Azure/spark-cdm-connector

Does this connector work for open source Spark?

Closed this issue · 7 comments

I am using Pyspark 3.2 and have used the following code to install the dependencies. However, it doesn't work and I keep getting the following:

CODE:

spark = (SparkSession.builder
.appName("NewApp")
.master("local[3]")
.config("spark.jars.packages","org.apache.hadoop:hadoop-azure:3.3.1,com.microsoft.azure:spark-cdm-connector:0.19.0")
.config("fs.azure.account.auth.type.abfswales1.dfs.core.windows.net","SharedKey")
.config("fs.azure.account.key..dfs.core.windows.net","SharedKeyFromAzurePortal")
.getOrCreate())

readDf = (spark.read.format("com.microsoft.cdm")
.option("storage", storageAccountName)
.option("manifestPath", "Dataverse-storage" + "/model.json")
.option("entity", "account")
.load())

and I am getting the following error:

Py4JJavaError: An error occurred while calling o59.load.
: java.lang.NoClassDefFoundError: org/apache/spark/sql/sources/v2/ReadSupport
at java.lang.ClassLoader.defineClass1(Native Method)
at java.lang.ClassLoader.defineClass(ClassLoader.java:756)
at java.security.SecureClassLoader.defineClass(SecureClassLoader.java:142)
at java.net.URLClassLoader.defineClass(URLClassLoader.java:473)
at java.net.URLClassLoader.access$100(URLClassLoader.java:74)
at java.net.URLClassLoader$1.run(URLClassLoader.java:369)
at java.net.URLClassLoader$1.run(URLClassLoader.java:363)
at java.security.AccessController.doPrivileged(Native Method)
at java.net.URLClassLoader.findClass(URLClassLoader.java:362)
at java.lang.ClassLoader.loadClass(ClassLoader.java:418)
at java.lang.ClassLoader.loadClass(ClassLoader.java:351)

Hi @RedwanAlkurdi.

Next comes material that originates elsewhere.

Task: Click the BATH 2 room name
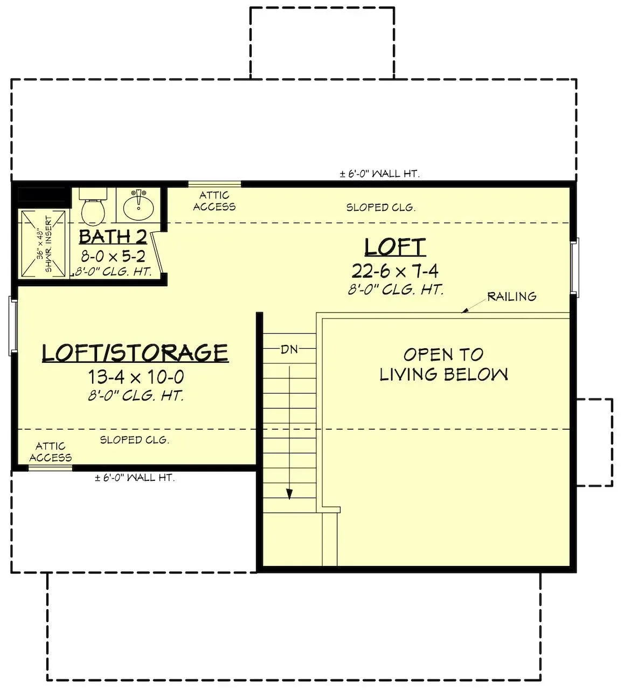pyautogui.click(x=113, y=237)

Are you using the connector on Azure Synapse or Azure Databricks?

Hi @srichetar. Nope, I am using an on-prem dev environment.

The code is open-sourced and works with spark3. Can you try to build it locally and use the jar then?

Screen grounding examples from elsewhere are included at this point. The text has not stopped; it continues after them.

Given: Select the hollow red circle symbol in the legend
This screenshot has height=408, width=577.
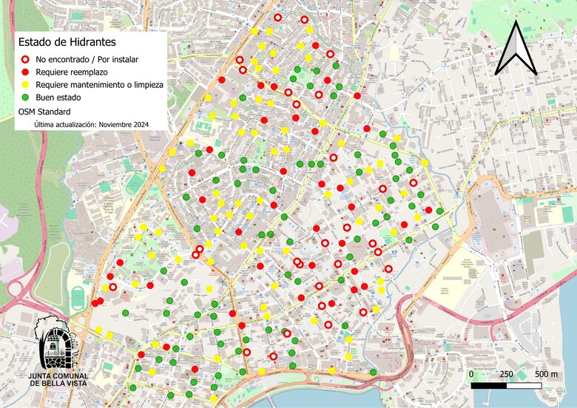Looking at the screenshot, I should click(x=24, y=60).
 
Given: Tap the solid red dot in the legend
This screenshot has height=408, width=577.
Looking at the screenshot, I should click(x=24, y=72).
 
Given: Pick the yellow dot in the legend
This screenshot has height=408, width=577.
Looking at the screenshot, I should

Sure, I’ll try it out and let you know

@srichetar

well, it worked after I built it. However, it doesn't work with an on-prem dev environment, which is quite strange actually, because read-only does not have any effect on the managed identities. Moreover, it is reading from the snapshots anyway, which will not interfere with any Dataverse dataflows/links.

Py4JJavaError: An error occurred while calling o60.load.
: java.lang.Exception: Managed identities only supported on Synapse or Databricks
at com.microsoft.cdm.utils.CDMOptions.(CDMOptions.scala:49)
at com.microsoft.cdm.CDMIdentifier.(CDMIdentifier.scala:10)

is there anyway to change this behaviour?, because it seems internal to the connector

Please use credential based authentication to work with on-prem dev environment.

Yeah, I figured that out, just forgot to close it, closing the issue now. Thank you :)